Guide to electric car charging point installation regulations
For businesses looking to install electric car charging points, following installation regulations is important to ensure your charge points are installed correctly and safely. The regulations can be confusing as there are different rules depending on many different factors.
We recommend using a certified installer because it’s the best way to follow regulations. These installers can help your business find which charge points are right for your business. But we’ve broken down each category, so you know the electric car charging point installation regulations for 2022.
What are the electric charging point installation regulations in the UK as of 2022?
2022 brought a few important updates to the electric car charging points installation regulations. From 2022, all new builds have to have electric charge points installed. That does include new build workplaces such as offices. The updated regulations also clarified that all businesses undergoing major renovations to their premises must also include charge points.
The UK government has a couple of installation regulations for different types of charging points. These regulations apply in England, Scotland and Wales. What regulations you will need to follow depends on what you’re using the charge points for, the type of charge point, and where you are.
Do you need planning permission to install charging points?
The one question every business has when installing electric car charging points is whether they need planning permission. The short answer is that no, you do not need planning permission to install charging points on your property or if you have permission from the landlord and the regulation conditions are met.
Planning permission for wall mounted electric car charging points
These charge points for electric vehicles must be placed in off-road parking areas. This can be your office parking space, land your business owns, or office parking space you have on lease. As long as these points are followed then planning permission is not required in England, Scotland, and Wales:
- Size: less than 0.2 cubic metres
- Minimum 2 metres space between road and charge point
- Charge points cannot be within a listed building or monument space
Planning permission for standing electric car charge points
Standing charge points do have slightly different electric car charging points installation regulations, but the general idea is about the same.

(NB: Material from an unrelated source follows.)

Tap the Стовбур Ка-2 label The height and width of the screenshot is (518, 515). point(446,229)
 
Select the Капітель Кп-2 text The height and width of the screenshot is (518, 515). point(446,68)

The first major regulation you have to follow for standing charge points is to make sure that there is only 1 charge point for 1 parking space. This avoids overcrowding.
As long as you keep to 1 charge point per parking space and follow these other regulations, planning permission is not needed.
- Size: less than 2.3 metres high from the parking space
- Size for residential: less than 1.6 metres
- Minimum 2 metres space between road and charge point
Whether your installation is more complicated, or you’d like more reassurance to follow regulations, we highly recommend using a certified installer. You can find an installer for both wall sockets and standing electric car charge points.
Regulations for leasehold properties and land
You can get electric charging points installed on leasehold land. First, you should check the terms of your lease. Depending on what it says on the lease, your landlord’s permission could be required before you can start with the electric car charging points installation process. If you’re not sure, contact your installation provider and double-check which regulations you fall under.
Most of the time, landlord permission will be required for leasehold land such as office parking spaces to follow electric car charging points installation regulations to a T. During this time, you and your landlord will also settle on who is responsible for the upkeep of the charge points, any insurance changes, and other details.
Can I install my own electric car charge points?
There is no regulation stopping you from installing your own electric car charge points, but we suggest against it. It’s a difficult process for non-trained electricians to complete. If you install them yourself, you won’t get support from your provider or guidance to find which charge point is the best for your business.
Most importantly, your business will lose out on a good government grant.
The Workplace Charging Scheme (WCS) can help to cover the costs of installation. The grant can cover up to £350 per socket. But you will have to use a certified installer to get it. Thankfully, there are many installers recognised by the government who offer a range of charge point solutions for businesses. It’s best to compare these providers so you can find the right charge point for your business.
What about safety regulations?
Installing an electric charge point can be risky if you’re not trained, which is why we recommend hiring a professional. All professional and government recognised installers follow the Institution of Engineering and Technology’s Wiring Regulations, which is a whopping 16 pages long and often gets amended. It might seem like a lot of red tape, but these regulations help keep you and your business safe.
In short, the regulations for electric car charge points explain the requirements for installation to avoid as much risk as possible such as electric shock. This can include protecting your charge points from accidents and damage from impact by placing the charge points a distance from the road. If you’re not sure about which regulations apply to you, we recommend getting in touch with your installation provider.
Why have the electric car charging points installation regulations changed in 2022?
The UK government is looking to phase out petrol and diesel. The regulation changes are part of this gradual shift towards more sustainable fuels. The UK government estimates that the regulation changes will create an additional 145,000 electric car charge points installed across the country every single year. While the government is using more carrot than stick, we recommend businesses hop on the trend to see the benefits of electricity quickly.